Famed writer and activist, James Baldwin, faces off against conservative commentator and founder of The National Review, William F. Buckley, in a debate at Cambridge University. The two discuss the American Dream and whether or not it has come at the expense of Black Americans.
Baldwin offers an eloquent and convincing argument that it has, and Buckley opposes it with an argument based on the income levels of Americans compared to people in the rest of the world, claiming that Black people in the U.S. can also enjoy the American Dream. Baldwin’s moving argument, that the racism present in the U.S. harms the American Dream itself, full of examples from his own life, emerges as the clear winner.
In this 1986 debate, Christopher Hitchins and John Judis take a stance in favor of socialism while John Ridpath and Harry Binswanger advocate for Ayn-Randian, laissez-faire capitalism.
The debate focuses on the morals of each system, as opposed to the economics. The debaters compare and contrast the two political approaches, discussing the ethics of both systems alongside historical examples. They also give their varying reasons for supporting one system or the other.
In this entertaining debate, well-known academic and prolific author, Slavoj Zizek, discusses Marxism, capitalism, and happiness with fellow author, academic, and internet celebrity, Jordan Peterson.
Zizek’s arguments seem well-thought-out and prepared, while Peterson’s presentation appears somewhat haphazard. Overall, Zizek steals the stage with his analysis of current politics and his critiques of capitalism, which include societal impacts such as the climate crisis and pollution.

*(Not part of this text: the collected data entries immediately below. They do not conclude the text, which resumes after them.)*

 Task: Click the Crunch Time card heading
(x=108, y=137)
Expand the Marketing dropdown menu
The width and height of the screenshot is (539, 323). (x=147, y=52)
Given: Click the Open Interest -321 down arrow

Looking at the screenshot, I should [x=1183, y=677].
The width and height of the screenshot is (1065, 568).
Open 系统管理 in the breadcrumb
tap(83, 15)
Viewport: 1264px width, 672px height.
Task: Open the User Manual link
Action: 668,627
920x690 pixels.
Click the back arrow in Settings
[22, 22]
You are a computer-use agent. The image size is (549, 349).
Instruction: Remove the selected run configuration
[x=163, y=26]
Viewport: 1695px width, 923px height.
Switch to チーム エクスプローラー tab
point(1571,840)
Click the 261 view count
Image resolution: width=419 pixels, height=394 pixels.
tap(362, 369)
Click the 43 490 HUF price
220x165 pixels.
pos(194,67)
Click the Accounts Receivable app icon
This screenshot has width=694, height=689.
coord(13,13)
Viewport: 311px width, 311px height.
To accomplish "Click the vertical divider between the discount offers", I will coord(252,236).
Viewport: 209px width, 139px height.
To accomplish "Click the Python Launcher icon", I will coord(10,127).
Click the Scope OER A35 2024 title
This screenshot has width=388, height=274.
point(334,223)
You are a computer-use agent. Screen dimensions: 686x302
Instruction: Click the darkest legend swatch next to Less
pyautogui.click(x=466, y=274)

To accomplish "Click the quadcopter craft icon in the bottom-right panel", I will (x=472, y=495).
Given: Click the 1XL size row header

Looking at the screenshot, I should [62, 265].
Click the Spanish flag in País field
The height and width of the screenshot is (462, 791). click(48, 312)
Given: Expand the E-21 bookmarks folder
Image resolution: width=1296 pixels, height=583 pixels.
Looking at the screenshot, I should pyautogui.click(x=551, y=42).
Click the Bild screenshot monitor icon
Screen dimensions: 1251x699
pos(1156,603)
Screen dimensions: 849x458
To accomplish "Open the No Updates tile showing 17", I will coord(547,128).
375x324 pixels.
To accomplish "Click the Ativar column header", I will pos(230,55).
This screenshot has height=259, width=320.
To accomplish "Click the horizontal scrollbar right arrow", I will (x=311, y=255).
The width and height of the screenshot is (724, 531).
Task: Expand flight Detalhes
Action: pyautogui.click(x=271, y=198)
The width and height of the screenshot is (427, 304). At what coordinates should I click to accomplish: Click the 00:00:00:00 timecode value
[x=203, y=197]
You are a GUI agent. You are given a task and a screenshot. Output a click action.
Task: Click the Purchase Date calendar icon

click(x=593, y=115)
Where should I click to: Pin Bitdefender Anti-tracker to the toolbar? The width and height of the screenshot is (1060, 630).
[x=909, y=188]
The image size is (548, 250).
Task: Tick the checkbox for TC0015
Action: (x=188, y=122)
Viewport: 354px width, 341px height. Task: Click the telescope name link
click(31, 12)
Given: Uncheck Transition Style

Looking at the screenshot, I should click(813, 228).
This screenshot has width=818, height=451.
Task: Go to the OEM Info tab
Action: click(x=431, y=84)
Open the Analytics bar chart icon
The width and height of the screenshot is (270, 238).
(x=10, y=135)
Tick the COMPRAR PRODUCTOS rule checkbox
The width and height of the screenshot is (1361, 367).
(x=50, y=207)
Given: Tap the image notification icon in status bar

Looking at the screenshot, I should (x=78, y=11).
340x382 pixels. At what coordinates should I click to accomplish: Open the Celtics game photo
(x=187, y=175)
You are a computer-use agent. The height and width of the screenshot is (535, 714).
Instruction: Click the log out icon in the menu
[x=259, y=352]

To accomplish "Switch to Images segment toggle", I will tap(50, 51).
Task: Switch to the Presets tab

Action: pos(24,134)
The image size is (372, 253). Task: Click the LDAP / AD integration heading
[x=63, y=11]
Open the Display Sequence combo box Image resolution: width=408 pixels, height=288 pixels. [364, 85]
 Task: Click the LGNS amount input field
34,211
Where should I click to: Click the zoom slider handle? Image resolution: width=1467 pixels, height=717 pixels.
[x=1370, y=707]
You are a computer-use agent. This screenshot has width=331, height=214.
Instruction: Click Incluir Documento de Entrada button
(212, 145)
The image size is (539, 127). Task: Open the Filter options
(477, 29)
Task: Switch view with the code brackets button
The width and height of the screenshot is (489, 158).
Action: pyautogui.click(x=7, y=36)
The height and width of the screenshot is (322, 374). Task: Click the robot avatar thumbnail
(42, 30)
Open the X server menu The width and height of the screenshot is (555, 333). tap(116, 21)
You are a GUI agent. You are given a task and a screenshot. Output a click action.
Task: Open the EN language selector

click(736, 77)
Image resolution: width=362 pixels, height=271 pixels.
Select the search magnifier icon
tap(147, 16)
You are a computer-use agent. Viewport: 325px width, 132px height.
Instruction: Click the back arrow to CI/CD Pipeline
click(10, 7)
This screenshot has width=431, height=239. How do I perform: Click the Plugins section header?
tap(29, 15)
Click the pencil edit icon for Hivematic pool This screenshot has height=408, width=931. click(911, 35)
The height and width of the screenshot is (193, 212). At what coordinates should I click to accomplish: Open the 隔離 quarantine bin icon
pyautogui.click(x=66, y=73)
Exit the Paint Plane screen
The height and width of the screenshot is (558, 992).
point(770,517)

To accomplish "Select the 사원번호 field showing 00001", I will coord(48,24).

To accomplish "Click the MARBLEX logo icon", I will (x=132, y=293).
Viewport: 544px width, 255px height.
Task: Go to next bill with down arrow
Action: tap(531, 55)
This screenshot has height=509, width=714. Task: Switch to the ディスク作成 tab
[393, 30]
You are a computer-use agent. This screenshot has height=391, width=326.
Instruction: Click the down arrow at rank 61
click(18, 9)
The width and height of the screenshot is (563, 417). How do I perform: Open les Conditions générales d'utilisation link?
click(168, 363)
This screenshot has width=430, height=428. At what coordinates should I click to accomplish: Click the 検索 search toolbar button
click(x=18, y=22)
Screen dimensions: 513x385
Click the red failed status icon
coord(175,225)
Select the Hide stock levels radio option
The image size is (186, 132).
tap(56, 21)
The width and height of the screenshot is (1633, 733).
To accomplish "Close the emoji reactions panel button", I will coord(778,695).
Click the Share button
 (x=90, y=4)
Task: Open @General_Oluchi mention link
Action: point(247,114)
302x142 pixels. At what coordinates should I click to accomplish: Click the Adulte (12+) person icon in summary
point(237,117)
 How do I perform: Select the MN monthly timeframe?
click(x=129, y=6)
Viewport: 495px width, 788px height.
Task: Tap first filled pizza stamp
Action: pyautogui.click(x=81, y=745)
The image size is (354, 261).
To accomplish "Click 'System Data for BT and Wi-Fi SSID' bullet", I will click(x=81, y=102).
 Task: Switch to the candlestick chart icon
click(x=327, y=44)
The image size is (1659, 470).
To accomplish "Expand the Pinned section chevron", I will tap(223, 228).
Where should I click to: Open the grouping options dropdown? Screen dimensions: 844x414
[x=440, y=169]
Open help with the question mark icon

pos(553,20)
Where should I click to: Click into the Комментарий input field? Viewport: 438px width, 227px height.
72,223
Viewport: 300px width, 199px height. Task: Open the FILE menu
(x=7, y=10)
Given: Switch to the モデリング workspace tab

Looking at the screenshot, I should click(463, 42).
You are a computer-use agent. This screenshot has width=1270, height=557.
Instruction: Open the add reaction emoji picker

Bertrand Russell was one of the twenty-first century’s most popular academics. As a dedicated proponent of analytical thought, he stressed the importance of doubt in all areas in which we presume to have knowledge. In this debate, he discusses the question of the existence of God with philosopher and priest, Frederick Copelston.
Copelston defends the “argument from contingency,” which holds that the universe must have come into being for some reason because something does not appear out of nothing; everything has an origin. Copelston claims this origin is the Christian God. Russell tries to undermine Copelston’s argument on the grounds that it is not analytical.